### Text
※
Lately, mall developers can’t stop talking about their projects’ public spaces. And fashion brands opening stores seem more excited about their decor than their product selection. As the physical retail landscape evolves, there’s been an overall shift away from product. Brands are working to strike the right space-product balance, but doing so takes time many can’t afford. 

This week alone, bra brand Lively opened a U.S. store in Austin, forfeiting rack space in favor of chairs, sofas and plants. Founder Michelle Cordeiro Grant said a main goal was to create a gathering place for women. Likewise, contemporary Scandi brand Ganni opened a nearly-3,000-square-foot store in London’s Soho neighborhood, meant to be a place where people would want to hang out, according to the company’s founders. Between the striking artwork and color-blocked walls, there’s a large table featuring a single pair of boots, tall cases housing just one accessory per shelf, and racks in select nooks and corners holding about a dozen pieces each.
※
### Dataset section
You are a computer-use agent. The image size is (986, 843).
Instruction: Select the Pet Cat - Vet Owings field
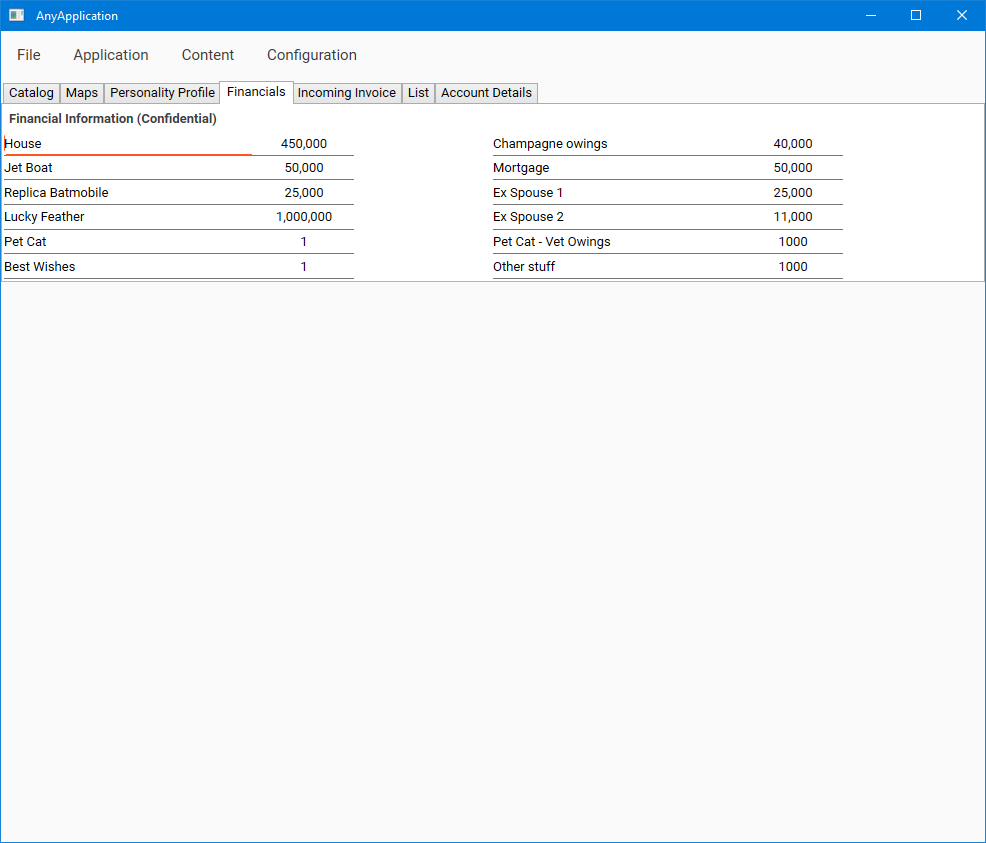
※
### Task prompt
Answer these questions from the retail text:
1. What part of their projects do mall developers keep talking about?
2. In which city did Lively open its U.S. store?
3. What sits on the large table in Ganni's London store?

### Result below
1. Their public spaces.
2. Austin.
3. A single pair of boots.